Tuesday, August 12, 2014

THE UNEXPECTED WAR - Talk by historian Michael McKernan

One hundred years ago this month newspaper headlines were reporting on the political crisis surrounding the new nation’s first-ever double dissolution. A political assassination in the far-away Balkans in late June seemed barely worthy of mention.

The Prime Minister, Joseph Cook, and the leader of the Labour Opposition, Andrew Fisher, were busy preparing for a federal election. Neither they, nor other Australian politicians could foresee the terrible consequences of the diplomatic failures that were unfolding in Europe.

When Great Britain declared war on Germany on 4 August, Australia, like the rest of the Empire, was also at war. The news was greeted with nationalistic fervour by crowds in the streets of Australia’s major cities.

Australia’s reaction to news of the outbreak of hostilities is the subject of a talk to the Ku-ring-gai Historical Society this Saturday, 16 August, by eminent historian DR MICHAEL McKERNAN.  Michael is a former Deputy-Director of the Australian War Memorial, a radio commentator and author of many books charting the effects of war on Australian society.


Within a week of the outbreak of war, both of Australia’s political leaders having pledged immediate and unconditional support, recruitment was underway with a force of 20 000 men promised for the defence of the empire.

Thousands of young men enthusiastically rushed to enlist with, perhaps, little understanding of what was involved, and no foreboding that this conflict
would drag on for more than four years and cost millions of lives.

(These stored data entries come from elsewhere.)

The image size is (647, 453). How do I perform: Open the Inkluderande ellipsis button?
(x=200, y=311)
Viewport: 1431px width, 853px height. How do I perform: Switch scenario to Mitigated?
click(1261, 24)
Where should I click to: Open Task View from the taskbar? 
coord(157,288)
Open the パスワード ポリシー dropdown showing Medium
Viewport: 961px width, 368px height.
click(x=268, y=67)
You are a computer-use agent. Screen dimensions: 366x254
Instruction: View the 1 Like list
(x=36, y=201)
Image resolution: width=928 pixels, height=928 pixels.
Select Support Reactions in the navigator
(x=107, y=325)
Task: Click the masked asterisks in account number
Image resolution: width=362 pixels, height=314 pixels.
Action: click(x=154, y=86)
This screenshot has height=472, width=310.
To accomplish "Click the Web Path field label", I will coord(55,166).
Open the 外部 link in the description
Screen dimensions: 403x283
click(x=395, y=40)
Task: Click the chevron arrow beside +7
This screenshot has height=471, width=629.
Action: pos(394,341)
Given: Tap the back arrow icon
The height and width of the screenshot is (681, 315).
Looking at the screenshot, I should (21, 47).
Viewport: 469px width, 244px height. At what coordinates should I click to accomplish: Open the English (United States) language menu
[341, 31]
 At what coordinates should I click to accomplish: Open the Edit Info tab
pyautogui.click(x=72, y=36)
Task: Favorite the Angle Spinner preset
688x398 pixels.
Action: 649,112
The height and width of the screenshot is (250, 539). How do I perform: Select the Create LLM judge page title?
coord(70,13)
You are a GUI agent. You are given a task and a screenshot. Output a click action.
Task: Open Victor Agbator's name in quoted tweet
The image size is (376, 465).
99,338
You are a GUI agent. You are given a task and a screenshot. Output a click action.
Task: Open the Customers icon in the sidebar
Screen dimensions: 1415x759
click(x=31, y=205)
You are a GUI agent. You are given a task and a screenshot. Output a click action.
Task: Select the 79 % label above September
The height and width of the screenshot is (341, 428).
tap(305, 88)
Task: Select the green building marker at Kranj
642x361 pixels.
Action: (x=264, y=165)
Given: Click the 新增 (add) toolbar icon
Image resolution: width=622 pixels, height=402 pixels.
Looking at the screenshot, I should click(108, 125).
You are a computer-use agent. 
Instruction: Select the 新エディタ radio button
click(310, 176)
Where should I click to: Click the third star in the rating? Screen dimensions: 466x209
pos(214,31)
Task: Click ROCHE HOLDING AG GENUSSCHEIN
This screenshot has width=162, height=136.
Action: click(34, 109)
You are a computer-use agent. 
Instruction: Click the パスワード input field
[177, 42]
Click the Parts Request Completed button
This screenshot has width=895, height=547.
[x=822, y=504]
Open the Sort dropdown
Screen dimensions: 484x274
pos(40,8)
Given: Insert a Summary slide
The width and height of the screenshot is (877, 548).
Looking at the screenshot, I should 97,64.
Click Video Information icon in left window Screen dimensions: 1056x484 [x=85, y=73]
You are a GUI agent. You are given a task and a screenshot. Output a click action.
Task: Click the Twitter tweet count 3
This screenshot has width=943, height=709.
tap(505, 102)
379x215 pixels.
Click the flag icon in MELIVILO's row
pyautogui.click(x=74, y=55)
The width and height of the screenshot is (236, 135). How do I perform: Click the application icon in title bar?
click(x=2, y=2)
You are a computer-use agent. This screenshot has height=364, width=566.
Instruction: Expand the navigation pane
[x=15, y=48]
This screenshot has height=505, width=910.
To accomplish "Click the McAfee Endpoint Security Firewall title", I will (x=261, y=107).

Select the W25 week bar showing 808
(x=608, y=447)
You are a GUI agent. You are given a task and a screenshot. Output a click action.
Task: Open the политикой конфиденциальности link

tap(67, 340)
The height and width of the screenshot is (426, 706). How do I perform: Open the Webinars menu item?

The first shot fired by Allied forces came from an artillery battery at Pt. Phillip heads to prevent the departure of the Norddeutscher Lloyd cargo ship SS Pfalz just after midnight on 5 August, 1914.

On 18 August a Naval and Military Expeditionary Force left Sydney to capture wireless stations used by the German East Asia Cruiser Squadron and which represented an urgent threat to merchant shipping. During the first fighting at Rabaul in German New Guinea four Australians were killed.

Among the casualties was Capt. Brian Pockley, a twenty-four year old medical doctor of Wahroonga and one of the more than 1300 men and women with links to the Ku-ring-gai municipality who served in what would become known as the Great War.


Ku-ring-gai Historical Society is commemorating the service of these men and women by researching and writing their stories to ensure that they will not be forgotten. Volume 1 of Rallying the Troops, containing the war stories of those beginning with names A to F, was recently launched by Dr Brendan Nelson, Director of the AWM.

Copies are now available from the Society (www.khs.org.au or 9499 4568)


Members of the public are cordially invited to attend the 16 August talk by Dr McKernan. It will be held in the Meeting Room, old Gordon Public School building adjacent to the Library, corner of the Pacific Highway and Park Avenue, Gordon. The meeting starts at 2pm and will be preceded by the AGM. Afternoon tea will be served.